UCSIA/IJS Chair 2010-2011: Prof. dr. Elisheva Carlebach
Elisheva Carlebach, Salo W. Baron Professor of Jewish History, Culture and Society, Columbia University
During the academic year 2008-2009 the University Centre Saint-Ignatius Antwerp and the Institute of Jewish Studies founded a new chair at the University of Antwerp as an expression of their common interest in Jewish-Christian relations. The aim of this chair is to foster the study of Judaism and Hebraism from the perspective of the Jewish-Christian dialogue in contemporary Europe.

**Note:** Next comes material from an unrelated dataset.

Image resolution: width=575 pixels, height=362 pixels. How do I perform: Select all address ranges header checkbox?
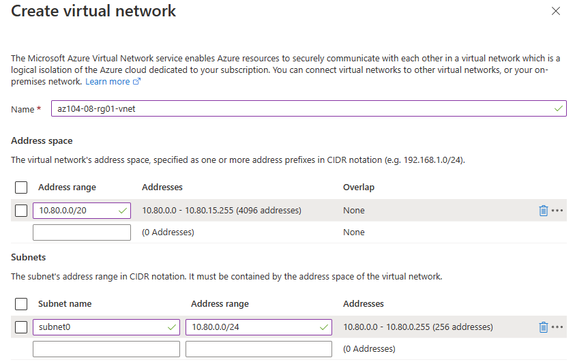click(x=21, y=187)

During the academic year 2010-2011, Professor Elisheva Carlebach of Columbia University (New York) will hold this chair. She will deliver two evening lectures for a general audience, as well as a few guest lectures within the department of History at the University of Antwerp.

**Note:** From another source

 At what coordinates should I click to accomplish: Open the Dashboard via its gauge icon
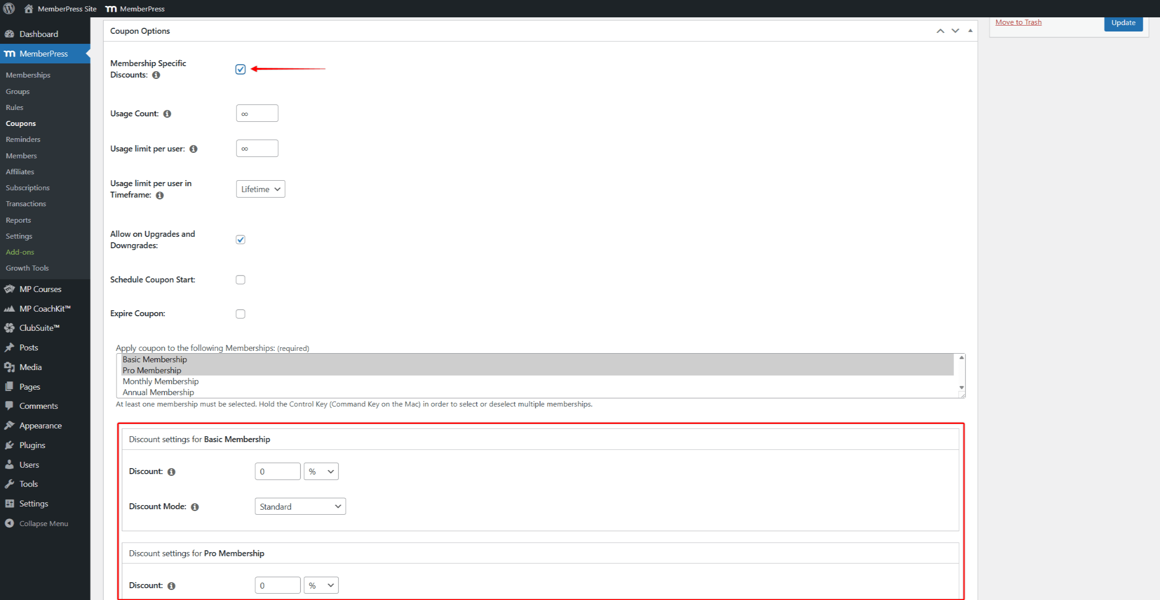10,34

Thursday 17 February 2011, 20:00 - Divided Souls: Jews, Christians and Converts in Early Modern Europe
Tuesday 22 February 2011, 20:00 - Jewish-Christian Time: Polemics in the Representation of Time
Location: Hof van Liere, University of Antwerp - Prinsstraat 13, 2000 Antwerpen
Elisheva Carlebach is Salo Baron Professor of Jewish History, Culture, and Society in the Department of History at Columbia University. She has served as a Fellow in the New York Public Library Center for Scholars and Writers, and has twice held National Endowment for the Humanities Fellowships. She is Chair of the Academic Advisory Council of the Center for Jewish History; Secretary of the American Academy for Jewish Research; Co-Chair of Doctoral Fellowship Awards Program at the National Foundation for Jewish Culture and Co-Editor of AJS Review. She specializes in the cultural and intellectual history of the Jews in Early Modern Western Europe, and is the author of The Pursuit of Heresy: Rabbi Moses Hagiz and the Sabbatian Controversies (Columbia University Press, 1990 - winner of the Salo Baron Prize and the National Jewish Book Award), Divided Souls: Jewish Converts to Christianity in Early Modern German Lands, 1550-1750 (Yale University Press, 2001), and Palaces of Time: Jewish Calendar and Culture in Early Modern Europe (forthcoming, Harvard University Press).